:: Given records
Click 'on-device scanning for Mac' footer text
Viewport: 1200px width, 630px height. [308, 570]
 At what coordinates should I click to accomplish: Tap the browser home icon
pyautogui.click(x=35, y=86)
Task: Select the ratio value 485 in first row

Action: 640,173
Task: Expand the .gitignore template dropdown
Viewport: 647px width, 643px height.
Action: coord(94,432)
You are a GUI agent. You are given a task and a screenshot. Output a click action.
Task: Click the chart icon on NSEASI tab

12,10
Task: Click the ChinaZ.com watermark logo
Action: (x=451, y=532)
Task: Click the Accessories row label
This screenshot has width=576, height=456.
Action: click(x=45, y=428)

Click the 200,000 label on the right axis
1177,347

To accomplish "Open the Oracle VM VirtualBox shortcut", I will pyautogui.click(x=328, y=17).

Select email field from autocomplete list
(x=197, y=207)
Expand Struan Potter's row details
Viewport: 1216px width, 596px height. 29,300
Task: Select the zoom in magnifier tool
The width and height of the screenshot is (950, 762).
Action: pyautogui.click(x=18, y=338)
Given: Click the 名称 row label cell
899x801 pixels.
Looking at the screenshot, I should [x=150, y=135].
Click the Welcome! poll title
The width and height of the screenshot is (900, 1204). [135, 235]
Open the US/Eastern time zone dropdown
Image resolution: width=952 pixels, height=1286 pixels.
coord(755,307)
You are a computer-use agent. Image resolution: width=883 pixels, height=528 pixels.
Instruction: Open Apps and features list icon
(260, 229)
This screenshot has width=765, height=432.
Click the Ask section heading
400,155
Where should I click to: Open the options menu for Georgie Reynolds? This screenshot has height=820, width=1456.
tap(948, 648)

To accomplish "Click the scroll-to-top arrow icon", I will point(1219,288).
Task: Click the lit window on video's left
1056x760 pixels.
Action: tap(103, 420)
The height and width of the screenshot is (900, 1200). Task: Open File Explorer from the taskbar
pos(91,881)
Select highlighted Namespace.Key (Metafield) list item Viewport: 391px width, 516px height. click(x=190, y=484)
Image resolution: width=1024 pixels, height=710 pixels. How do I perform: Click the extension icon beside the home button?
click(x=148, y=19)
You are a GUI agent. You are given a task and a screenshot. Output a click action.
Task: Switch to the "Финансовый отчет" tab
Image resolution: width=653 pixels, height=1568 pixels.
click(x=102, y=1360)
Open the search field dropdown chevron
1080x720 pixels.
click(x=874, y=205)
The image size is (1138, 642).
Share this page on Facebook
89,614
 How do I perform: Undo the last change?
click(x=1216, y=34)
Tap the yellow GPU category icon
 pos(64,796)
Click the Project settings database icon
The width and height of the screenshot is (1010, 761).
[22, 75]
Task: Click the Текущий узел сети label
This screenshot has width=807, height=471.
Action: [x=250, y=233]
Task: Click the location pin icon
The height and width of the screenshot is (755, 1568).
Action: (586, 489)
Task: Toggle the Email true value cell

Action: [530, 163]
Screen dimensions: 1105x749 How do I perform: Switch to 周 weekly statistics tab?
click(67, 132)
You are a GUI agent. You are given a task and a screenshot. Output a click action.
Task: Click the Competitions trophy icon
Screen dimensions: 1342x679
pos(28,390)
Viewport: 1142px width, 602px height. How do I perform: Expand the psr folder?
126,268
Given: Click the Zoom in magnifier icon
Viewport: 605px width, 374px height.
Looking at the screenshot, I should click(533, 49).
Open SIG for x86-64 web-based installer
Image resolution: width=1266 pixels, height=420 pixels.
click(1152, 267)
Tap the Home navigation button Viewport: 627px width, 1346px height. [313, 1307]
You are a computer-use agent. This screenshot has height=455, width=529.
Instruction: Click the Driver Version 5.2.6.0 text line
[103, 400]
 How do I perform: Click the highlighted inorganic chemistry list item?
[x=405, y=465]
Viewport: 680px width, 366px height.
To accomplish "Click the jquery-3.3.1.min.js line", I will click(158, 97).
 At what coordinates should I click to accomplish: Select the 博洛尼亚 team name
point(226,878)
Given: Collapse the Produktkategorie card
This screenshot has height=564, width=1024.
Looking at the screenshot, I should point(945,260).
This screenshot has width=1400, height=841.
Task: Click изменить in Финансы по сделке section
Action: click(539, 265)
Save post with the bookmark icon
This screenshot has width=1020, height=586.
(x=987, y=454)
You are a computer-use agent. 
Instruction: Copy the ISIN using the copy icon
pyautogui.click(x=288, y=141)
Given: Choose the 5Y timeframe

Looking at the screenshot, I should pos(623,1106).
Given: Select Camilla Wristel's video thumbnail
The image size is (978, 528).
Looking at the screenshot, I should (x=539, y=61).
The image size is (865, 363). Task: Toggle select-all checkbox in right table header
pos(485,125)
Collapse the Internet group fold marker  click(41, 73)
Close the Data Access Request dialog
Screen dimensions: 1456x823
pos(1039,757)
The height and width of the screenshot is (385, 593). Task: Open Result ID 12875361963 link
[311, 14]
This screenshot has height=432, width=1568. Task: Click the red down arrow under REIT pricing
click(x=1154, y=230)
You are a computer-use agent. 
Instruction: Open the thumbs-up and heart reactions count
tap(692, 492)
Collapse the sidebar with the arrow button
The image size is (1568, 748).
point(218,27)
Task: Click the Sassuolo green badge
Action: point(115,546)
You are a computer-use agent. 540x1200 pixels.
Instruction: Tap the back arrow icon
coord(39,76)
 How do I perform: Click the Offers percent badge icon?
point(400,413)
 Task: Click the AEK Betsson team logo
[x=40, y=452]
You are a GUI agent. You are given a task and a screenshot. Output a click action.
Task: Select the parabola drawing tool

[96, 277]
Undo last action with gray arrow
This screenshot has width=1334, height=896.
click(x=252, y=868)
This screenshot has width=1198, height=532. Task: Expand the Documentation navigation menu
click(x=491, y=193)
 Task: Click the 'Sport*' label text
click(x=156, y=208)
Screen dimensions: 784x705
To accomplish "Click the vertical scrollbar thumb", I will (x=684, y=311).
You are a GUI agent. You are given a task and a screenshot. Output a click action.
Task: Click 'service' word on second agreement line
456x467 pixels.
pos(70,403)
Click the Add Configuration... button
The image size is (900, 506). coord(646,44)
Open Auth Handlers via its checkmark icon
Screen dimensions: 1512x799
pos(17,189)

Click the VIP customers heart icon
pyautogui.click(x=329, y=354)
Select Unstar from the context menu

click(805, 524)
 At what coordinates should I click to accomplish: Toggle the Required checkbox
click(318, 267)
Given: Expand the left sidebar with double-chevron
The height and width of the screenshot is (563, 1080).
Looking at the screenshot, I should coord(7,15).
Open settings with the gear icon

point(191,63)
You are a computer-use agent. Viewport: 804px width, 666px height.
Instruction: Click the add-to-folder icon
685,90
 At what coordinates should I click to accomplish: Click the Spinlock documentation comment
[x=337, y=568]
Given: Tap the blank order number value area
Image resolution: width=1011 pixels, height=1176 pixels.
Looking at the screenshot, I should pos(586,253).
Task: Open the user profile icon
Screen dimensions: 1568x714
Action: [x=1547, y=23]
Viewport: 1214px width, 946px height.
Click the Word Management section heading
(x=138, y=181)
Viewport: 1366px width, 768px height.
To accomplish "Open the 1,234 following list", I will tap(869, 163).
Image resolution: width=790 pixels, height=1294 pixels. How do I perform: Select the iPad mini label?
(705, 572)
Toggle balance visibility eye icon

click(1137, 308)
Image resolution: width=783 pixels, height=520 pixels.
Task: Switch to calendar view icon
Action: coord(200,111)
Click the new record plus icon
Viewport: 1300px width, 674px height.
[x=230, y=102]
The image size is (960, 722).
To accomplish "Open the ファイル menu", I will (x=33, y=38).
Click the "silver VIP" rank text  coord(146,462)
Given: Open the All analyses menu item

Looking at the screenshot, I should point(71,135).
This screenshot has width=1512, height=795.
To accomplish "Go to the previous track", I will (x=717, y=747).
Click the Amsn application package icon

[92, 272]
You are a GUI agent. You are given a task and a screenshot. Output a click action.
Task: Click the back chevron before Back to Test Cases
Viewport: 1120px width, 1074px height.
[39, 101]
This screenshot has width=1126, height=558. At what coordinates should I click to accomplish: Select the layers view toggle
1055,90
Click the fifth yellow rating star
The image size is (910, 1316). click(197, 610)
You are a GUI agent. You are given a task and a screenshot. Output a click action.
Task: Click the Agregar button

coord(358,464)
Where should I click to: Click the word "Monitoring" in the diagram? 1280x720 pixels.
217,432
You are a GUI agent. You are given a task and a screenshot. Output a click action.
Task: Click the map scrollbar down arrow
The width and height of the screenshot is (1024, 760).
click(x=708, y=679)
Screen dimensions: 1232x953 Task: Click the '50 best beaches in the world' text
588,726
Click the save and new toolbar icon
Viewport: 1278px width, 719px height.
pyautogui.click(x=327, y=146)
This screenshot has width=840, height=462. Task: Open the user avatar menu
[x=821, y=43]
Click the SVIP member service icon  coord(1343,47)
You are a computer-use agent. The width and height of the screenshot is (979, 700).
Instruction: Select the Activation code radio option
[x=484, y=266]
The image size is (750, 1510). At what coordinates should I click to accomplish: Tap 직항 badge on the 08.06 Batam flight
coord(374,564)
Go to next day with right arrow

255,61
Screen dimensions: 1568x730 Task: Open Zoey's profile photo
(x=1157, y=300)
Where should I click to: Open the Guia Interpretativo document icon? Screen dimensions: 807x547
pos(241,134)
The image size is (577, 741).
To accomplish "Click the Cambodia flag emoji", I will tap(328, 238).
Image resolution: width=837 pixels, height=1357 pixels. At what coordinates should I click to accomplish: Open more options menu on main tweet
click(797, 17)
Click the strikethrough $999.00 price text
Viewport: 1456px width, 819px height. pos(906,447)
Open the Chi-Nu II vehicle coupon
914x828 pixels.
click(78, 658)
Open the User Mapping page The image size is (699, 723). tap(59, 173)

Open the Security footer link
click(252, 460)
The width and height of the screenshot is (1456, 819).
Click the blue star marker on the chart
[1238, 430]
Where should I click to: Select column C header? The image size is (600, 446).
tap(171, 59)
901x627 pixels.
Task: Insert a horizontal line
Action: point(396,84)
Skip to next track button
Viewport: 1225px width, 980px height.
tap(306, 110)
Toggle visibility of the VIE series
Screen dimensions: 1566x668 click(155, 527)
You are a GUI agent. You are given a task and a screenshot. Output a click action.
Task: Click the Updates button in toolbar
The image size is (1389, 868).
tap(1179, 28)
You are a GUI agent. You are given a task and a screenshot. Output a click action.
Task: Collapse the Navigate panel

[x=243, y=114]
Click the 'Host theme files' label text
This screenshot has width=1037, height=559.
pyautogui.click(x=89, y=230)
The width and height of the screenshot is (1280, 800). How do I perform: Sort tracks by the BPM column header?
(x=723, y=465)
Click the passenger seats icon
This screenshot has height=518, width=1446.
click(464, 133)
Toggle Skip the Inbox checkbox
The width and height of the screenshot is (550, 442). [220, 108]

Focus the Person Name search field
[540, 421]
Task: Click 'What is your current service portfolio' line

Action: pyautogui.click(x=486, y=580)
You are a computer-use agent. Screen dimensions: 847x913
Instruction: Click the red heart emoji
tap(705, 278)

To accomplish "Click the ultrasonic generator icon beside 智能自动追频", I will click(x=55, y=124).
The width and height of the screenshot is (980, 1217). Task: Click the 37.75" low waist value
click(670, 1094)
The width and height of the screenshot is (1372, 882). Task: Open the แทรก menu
::::
#### [What you will do]
Work through the entries, filtering for the string "magnifier", and copy each line that holds it.

#### [Task solution]
Task: Select the zoom in magnifier tool
Given: Click the Zoom in magnifier icon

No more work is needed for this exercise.